● The problem
Scan the material for "plus". Copy every line it appears in.

● Working data
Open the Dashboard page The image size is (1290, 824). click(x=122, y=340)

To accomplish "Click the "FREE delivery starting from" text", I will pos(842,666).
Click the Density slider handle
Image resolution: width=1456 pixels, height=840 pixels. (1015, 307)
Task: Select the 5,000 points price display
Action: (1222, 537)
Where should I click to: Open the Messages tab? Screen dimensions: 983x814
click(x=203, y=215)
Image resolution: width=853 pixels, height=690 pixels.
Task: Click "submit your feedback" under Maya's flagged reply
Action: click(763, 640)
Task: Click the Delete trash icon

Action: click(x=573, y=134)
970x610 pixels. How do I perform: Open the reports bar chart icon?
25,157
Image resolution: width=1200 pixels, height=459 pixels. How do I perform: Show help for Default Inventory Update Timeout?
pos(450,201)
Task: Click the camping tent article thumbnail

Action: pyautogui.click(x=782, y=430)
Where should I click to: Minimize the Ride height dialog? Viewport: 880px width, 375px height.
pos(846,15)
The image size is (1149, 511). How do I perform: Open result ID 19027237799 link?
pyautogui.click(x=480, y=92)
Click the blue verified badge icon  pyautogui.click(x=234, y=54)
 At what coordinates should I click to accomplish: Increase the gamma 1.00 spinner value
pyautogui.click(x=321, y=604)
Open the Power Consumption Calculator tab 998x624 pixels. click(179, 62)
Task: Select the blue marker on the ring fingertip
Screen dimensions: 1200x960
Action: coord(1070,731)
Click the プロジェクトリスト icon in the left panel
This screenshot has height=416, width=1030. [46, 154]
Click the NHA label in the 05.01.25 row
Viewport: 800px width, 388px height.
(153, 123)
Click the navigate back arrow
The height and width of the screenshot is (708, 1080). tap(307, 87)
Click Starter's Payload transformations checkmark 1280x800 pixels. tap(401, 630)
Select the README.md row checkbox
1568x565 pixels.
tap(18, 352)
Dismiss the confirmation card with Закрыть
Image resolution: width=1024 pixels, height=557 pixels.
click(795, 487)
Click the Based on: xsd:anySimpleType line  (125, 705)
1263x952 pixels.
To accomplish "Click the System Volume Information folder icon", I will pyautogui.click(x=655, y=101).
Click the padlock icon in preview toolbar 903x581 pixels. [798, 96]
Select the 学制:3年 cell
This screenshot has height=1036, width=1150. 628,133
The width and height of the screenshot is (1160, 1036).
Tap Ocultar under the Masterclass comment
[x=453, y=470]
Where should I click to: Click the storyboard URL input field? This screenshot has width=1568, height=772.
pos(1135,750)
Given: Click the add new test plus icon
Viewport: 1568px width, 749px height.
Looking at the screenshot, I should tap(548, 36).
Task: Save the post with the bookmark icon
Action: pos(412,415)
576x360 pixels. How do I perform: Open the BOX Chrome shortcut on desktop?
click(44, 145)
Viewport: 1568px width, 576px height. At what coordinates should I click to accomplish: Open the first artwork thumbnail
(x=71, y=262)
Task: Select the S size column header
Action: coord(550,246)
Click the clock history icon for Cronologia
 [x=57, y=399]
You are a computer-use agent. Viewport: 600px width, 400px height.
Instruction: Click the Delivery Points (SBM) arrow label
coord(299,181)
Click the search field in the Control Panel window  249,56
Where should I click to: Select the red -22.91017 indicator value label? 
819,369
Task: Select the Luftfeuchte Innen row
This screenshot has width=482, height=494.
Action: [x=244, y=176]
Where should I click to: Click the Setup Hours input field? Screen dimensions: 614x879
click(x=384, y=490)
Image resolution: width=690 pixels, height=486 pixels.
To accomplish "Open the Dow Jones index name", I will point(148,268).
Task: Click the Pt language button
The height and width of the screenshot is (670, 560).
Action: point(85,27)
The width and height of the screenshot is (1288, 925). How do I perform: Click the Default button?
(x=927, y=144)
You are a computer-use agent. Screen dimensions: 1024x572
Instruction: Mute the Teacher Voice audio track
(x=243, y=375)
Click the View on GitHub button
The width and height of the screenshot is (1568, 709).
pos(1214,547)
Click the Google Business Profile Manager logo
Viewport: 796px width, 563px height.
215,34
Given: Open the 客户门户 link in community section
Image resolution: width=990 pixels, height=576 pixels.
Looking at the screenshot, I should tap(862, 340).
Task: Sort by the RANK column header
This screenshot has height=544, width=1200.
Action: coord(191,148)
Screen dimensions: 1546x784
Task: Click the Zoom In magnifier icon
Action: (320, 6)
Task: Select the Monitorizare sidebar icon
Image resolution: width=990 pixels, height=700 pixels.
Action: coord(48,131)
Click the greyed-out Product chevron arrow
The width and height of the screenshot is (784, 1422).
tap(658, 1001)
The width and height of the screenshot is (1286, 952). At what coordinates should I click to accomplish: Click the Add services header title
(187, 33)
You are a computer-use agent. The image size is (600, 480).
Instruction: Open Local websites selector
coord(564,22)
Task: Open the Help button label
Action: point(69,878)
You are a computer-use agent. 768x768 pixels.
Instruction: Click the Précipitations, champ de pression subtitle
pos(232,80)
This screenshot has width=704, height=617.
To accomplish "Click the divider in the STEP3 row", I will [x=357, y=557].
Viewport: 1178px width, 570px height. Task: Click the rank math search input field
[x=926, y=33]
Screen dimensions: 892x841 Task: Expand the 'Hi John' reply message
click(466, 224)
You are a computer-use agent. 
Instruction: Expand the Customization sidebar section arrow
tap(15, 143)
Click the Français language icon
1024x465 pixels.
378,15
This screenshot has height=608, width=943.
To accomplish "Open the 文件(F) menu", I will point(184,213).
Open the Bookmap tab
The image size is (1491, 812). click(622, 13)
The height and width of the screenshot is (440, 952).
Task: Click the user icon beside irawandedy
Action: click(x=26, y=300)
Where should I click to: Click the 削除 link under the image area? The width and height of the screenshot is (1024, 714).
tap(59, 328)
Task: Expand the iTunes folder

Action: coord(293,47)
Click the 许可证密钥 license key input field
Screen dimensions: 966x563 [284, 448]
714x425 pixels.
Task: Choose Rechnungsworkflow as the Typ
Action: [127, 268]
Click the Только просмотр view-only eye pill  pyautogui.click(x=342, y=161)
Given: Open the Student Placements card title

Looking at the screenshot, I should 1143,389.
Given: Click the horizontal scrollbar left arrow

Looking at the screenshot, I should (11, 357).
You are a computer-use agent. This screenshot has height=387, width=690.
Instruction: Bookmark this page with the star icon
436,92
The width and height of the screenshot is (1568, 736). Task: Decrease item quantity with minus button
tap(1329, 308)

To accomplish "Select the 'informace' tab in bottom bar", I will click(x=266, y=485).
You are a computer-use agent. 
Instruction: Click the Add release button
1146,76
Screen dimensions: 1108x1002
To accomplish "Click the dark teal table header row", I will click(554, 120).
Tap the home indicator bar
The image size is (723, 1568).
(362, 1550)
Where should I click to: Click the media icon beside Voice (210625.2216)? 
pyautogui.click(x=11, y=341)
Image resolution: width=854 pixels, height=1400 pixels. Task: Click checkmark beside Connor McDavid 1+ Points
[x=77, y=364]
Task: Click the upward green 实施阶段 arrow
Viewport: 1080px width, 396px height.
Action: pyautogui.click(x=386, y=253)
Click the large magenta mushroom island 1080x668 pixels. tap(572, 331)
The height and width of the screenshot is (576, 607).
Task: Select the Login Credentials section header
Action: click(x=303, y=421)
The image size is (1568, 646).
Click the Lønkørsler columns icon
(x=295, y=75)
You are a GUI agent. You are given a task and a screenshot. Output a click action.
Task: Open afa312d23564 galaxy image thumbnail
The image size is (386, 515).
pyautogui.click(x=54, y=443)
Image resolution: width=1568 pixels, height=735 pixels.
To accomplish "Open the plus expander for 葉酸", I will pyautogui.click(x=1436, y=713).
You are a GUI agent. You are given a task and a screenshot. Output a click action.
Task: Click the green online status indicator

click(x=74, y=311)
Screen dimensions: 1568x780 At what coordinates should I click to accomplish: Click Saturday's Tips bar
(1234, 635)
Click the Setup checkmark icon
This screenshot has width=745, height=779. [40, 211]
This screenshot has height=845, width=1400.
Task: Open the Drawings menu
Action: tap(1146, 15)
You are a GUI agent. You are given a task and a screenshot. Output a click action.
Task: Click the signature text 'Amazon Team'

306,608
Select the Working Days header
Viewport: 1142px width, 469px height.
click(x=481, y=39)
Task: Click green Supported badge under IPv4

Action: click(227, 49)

● Written answer
Given: Click the add new test plus icon
To accomplish "Open the plus expander for 葉酸", I will pyautogui.click(x=1436, y=713).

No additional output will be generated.